Handles node ordering automatically.
Parameters:
-
(node_a¶str) –First node name.
-
(node_b¶str) –Second node name.
-
(probs¶EdgeProbabilities) –Edge probabilities to set.
Raises:
-
ValueError–If either node is not in the graph.
-
TypeError–If probs is not EdgeProbabilities.
node_pairs
¶
Iterate over all possible node pairs in canonical order.
Yields:
-
Tuple[str, str]–Tuples (source, target) where source < target alphabetically.
existing_edges
¶
existing_edges() -> Iterator[Tuple[str, str, EdgeProbabilities]]
Iterate over node pairs with non-zero edge probability.
Yields:
-
Tuple[str, str, EdgeProbabilities]–Tuples (source, target, probs) where p_exist > 0.
compress
¶
Compress PDG to compact binary representation.
Format: - 2 bytes: number of nodes (uint16, big-endian) - For each node: 2 bytes name length + UTF-8 encoded name - 2 bytes: number of edge pairs with probabilities (uint16) - For each edge pair: - 2 bytes: source node index (uint16) - 2 bytes: target node index (uint16) - 3 bytes: p_forward (4 s.f. mantissa + exponent) - 3 bytes: p_backward (4 s.f. mantissa + exponent) - 3 bytes: p_undirected (4 s.f. mantissa + exponent)

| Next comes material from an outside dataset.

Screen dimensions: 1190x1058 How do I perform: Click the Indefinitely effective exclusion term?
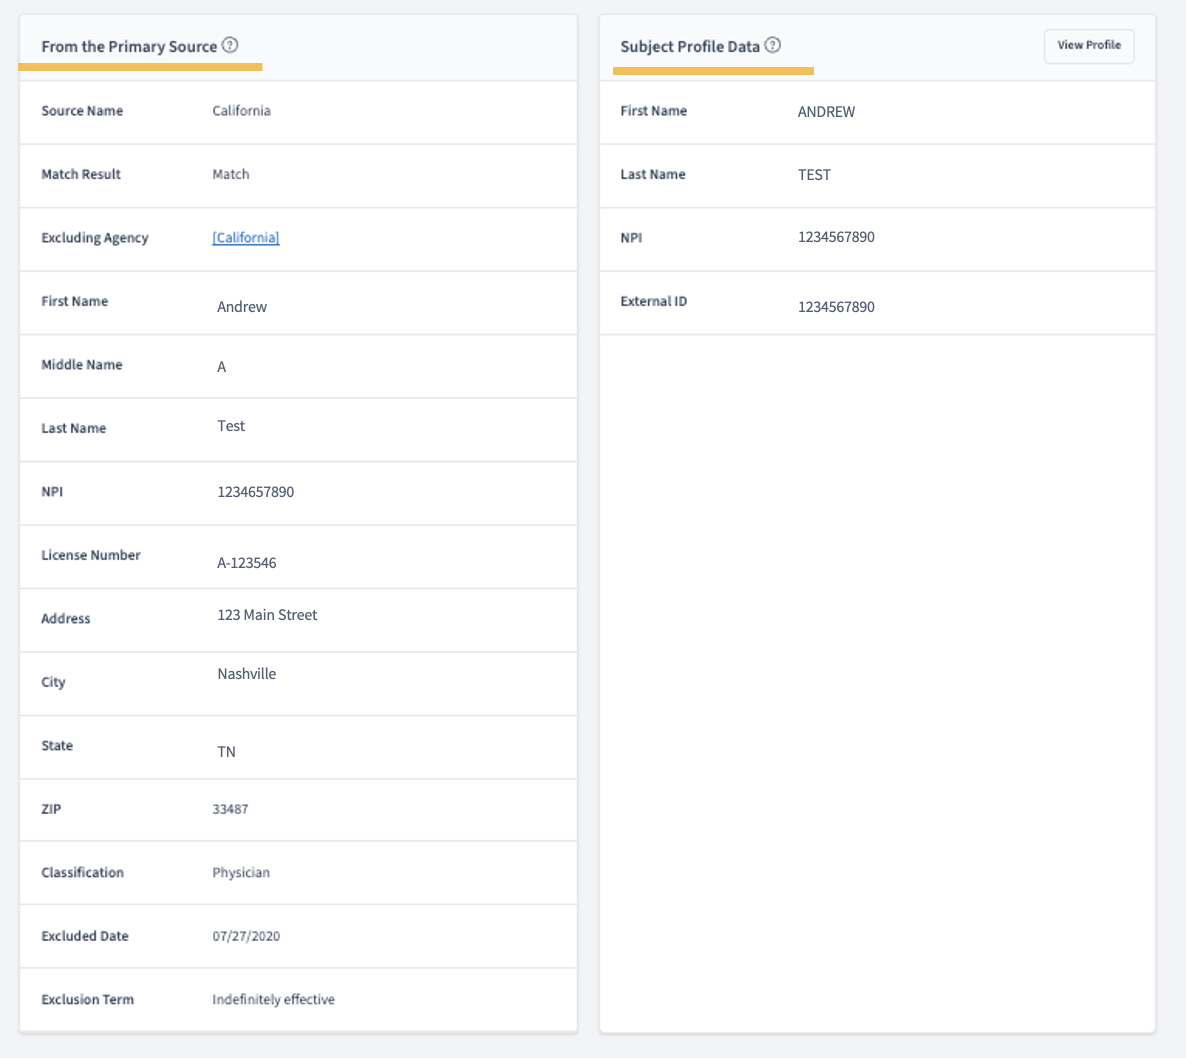273,1000
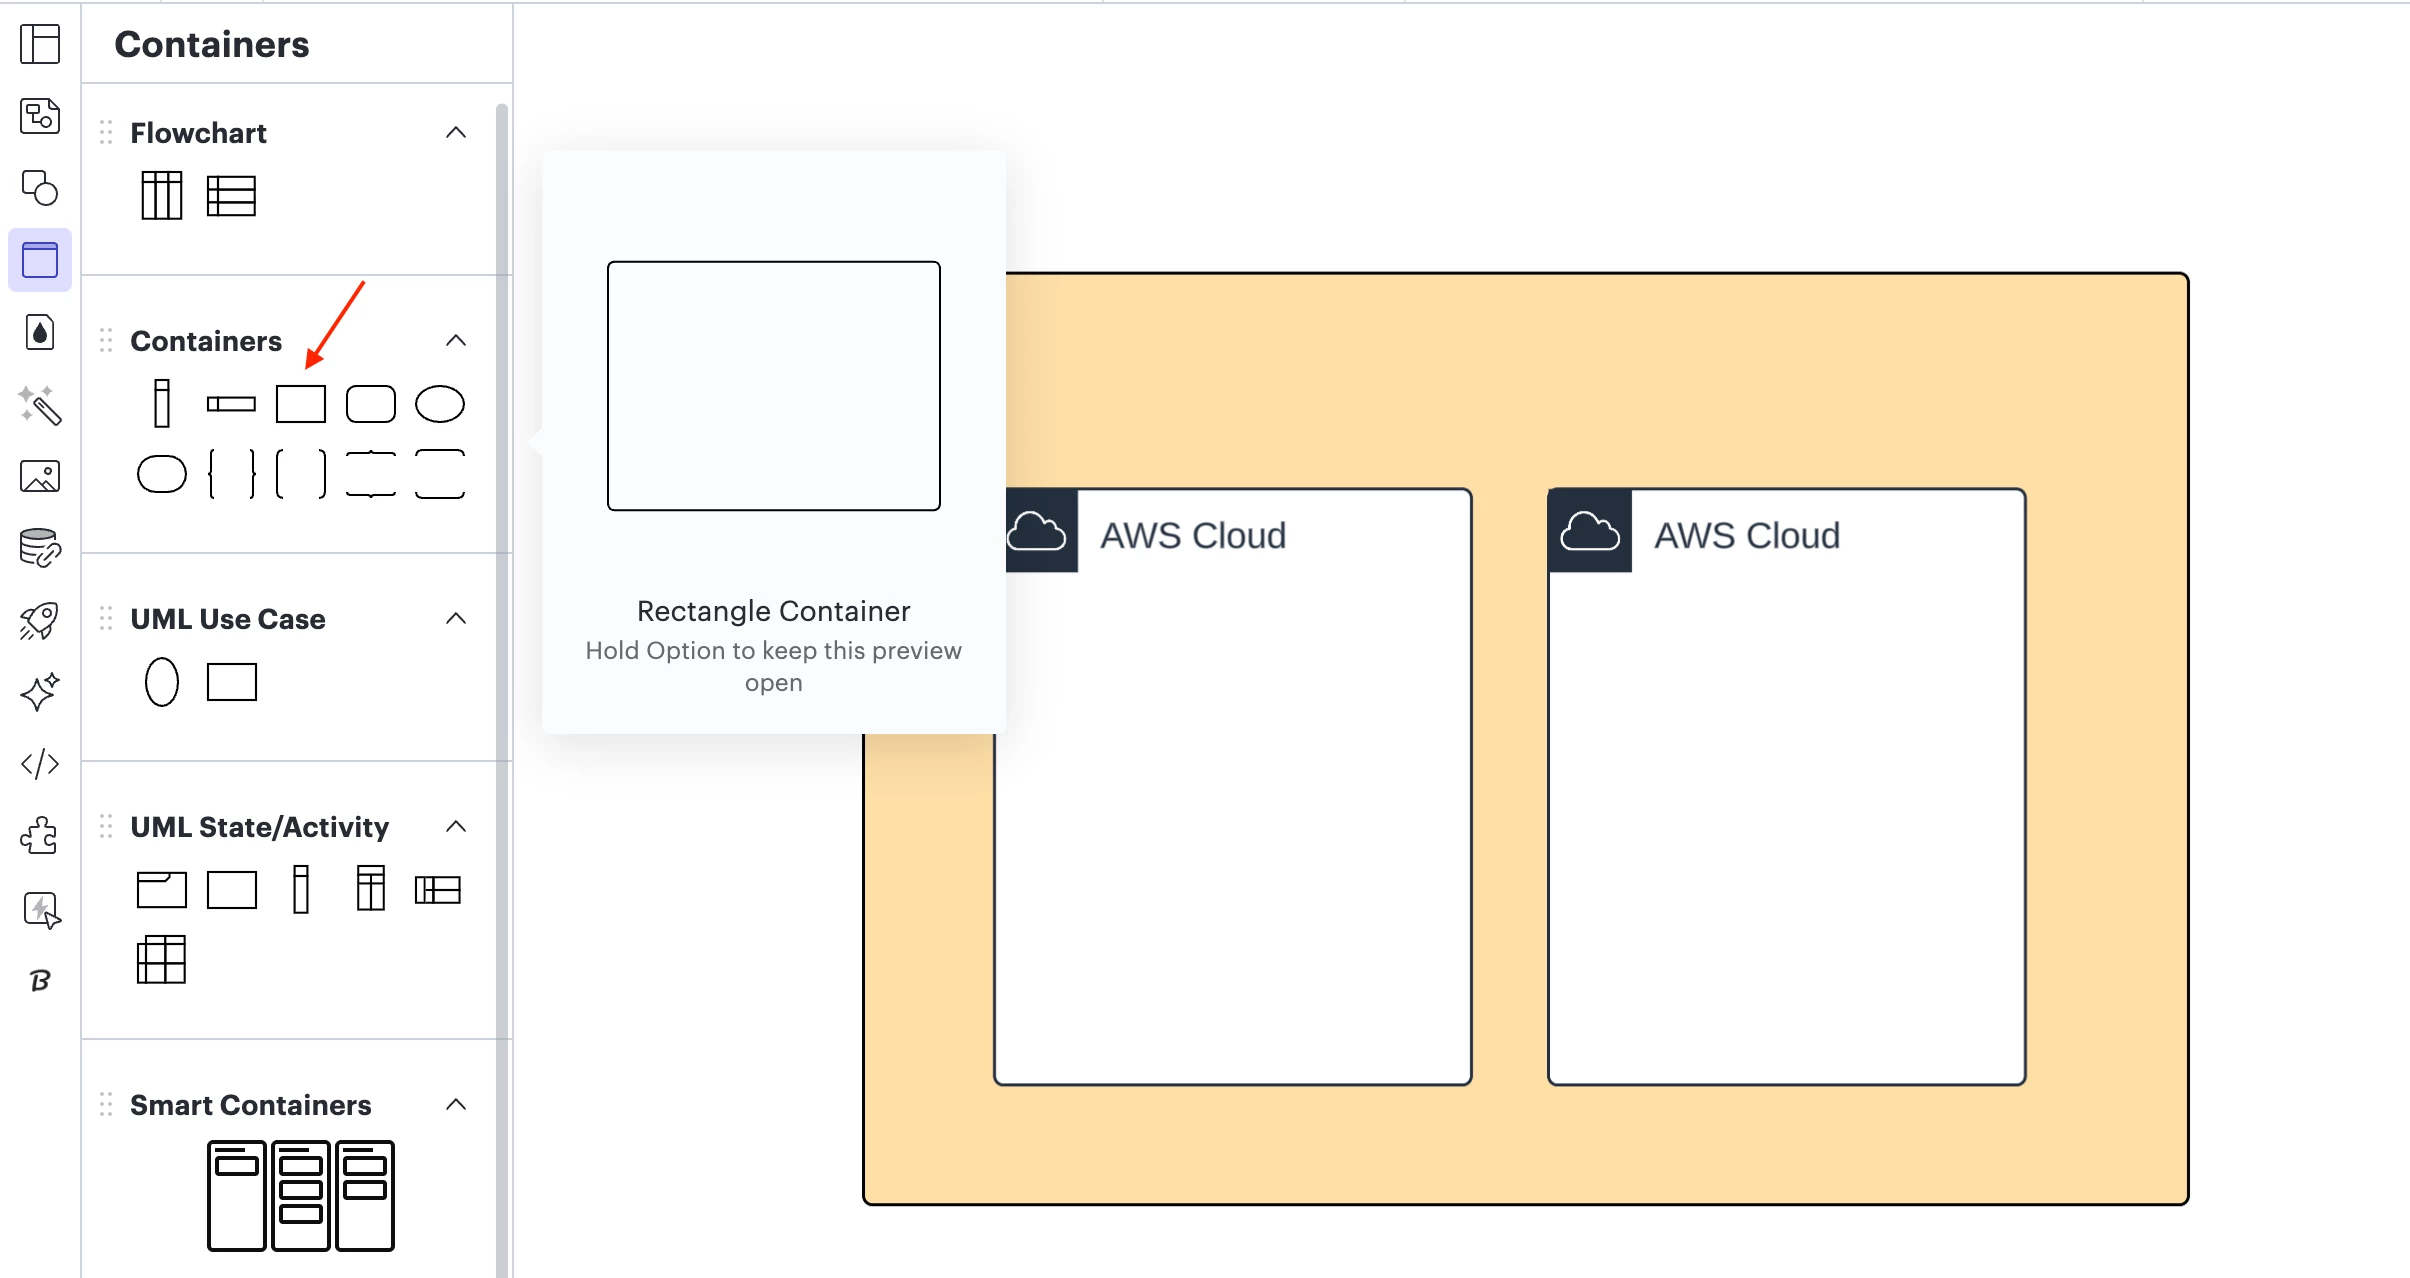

Probabilities are encoded with 4 significant figures using a mantissa (0-9999) and exponent format: value = mantissa × 10^exp. The p_none value is derived as 1.0 - (forward + backward + undirected).
Returns:
-
bytes–Compact binary representation of the PDG.
Raises:
-
ValueError–If graph has more than 65535 nodes or edge pairs.